Pr{(2,1)}=Pr{2 shows fm 1^st }*Pr{ 1 shows fm 2^nd } = (1/3)*(2/10) = 2/30

Pr{(2,3)}=Pr{2 shows fm 1^st }*Pr{ 3 shows fm 2^nd } = (1/3)*(3/10) = 3/30

Pr{(2,5)}=Pr{2 shows fm 1^st }*Pr{ 5 shows fm 2^nd } = (1/3)*(5/10) = 5/30

 

Pr{(4,1)}=Pr{4 shows fm 1^st }*Pr{ 1 shows fm 2^nd } = (1/3)*(2/10) = 2/30

Pr{(4,3)}=Pr{4 shows fm 1^st }*Pr{ 3 shows fm 2^nd } = (1/3)*(3/10) = 3/30

Pr{(4,5)}=Pr{4 shows fm 1^st }*Pr{ 5 shows fm 2^nd } = (1/3)*(5/10) = 5/30

 

 

1.b)      Define the random variable LowTie as either the lower of the two faces when unequal, or the common face value when equal.
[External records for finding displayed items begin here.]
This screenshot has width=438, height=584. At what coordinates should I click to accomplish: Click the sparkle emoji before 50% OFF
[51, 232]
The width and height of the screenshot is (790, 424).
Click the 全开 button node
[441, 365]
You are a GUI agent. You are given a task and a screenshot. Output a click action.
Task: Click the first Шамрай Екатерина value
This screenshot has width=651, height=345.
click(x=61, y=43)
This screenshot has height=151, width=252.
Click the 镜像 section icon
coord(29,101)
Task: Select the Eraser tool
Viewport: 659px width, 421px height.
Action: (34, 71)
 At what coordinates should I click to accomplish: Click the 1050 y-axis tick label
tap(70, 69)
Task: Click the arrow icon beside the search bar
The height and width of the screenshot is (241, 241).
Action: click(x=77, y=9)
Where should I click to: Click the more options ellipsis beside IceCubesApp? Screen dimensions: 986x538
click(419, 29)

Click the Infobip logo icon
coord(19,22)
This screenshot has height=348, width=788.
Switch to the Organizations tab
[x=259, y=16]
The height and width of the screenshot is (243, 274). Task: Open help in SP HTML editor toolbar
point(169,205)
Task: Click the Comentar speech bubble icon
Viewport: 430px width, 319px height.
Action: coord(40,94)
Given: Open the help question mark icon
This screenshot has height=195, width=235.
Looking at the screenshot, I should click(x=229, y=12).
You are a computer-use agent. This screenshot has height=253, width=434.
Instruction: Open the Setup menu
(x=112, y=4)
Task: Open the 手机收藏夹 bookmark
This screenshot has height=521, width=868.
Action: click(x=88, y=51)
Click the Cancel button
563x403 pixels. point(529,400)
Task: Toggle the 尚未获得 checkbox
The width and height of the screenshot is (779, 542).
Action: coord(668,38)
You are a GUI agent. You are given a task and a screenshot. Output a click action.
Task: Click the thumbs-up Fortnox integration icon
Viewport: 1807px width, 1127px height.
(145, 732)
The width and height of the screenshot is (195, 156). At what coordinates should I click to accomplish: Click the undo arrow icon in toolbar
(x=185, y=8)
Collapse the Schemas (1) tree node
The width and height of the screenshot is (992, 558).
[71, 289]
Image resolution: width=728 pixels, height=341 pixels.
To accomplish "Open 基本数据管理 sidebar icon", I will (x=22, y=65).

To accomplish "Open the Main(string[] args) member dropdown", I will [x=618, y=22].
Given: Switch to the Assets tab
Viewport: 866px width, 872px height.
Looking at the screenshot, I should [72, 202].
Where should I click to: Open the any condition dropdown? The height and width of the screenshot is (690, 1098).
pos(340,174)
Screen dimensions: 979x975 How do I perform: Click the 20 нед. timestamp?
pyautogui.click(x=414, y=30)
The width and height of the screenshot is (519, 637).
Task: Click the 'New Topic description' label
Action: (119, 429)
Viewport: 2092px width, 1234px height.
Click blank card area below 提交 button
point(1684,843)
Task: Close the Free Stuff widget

List the possible values for the variable LowTie, and compute a probability for each.

 

Pr{LT=0} = Pr{(0,1)} + Pr{(0,3)}+ Pr{(0,5)}= (2/30)+(3/30)+(5/30)=10/30

Pr{LT=1} = Pr{(2,1)} + Pr{(4,1)} = (2/30)+(2/30) = 4/30

Pr{LT=2} = Pr{(2,3)} + Pr{(2,5)}=(3/30)+(5/30)=8/30

Pr{LT=3} = Pr{(4,3)} = 3/30

Pr{LT=4} = Pr{(4,5)} = 5/30

 

 

 

1.c)       Define the random variable Sum as the sum of the two faces. List the possible values for the variable Sum, and compute a probability for each.

 

Pr{SUM=1} = Pr{(0,1)}= 2/30

Pr{SUM=2} = 0/30

Pr{SUM=3} = Pr{(0,3)}+ Pr{(2,1)} = (3/30)+ (2/30)=5/30

Pr{SUM=4} = 0/30

Pr{SUM=5} = Pr{(0,5)}+ Pr{(2,3)}+Pr{(4,1) = (5/30)+ (3/30)+(2/30)=10/30

Pr{SUM=6} = 0/30

Pr{SUM=7} = Pr{(2,5)} + Pr{(4,3) = (5/30)+ (3/30)=8/30

Pr{SUM=8} = 0

Pr{SUM=9} = Pr{(4,5)} = 5/30

 

Case Two

Conditional Probability

We have a bowl, as indicated below:

 

Suppose that on each trial of this experiment that we make three (3) draws without replacement from the bowl. Work these directly, without using the usual formula for Pr{A|B}. Show all work and detail for full credit.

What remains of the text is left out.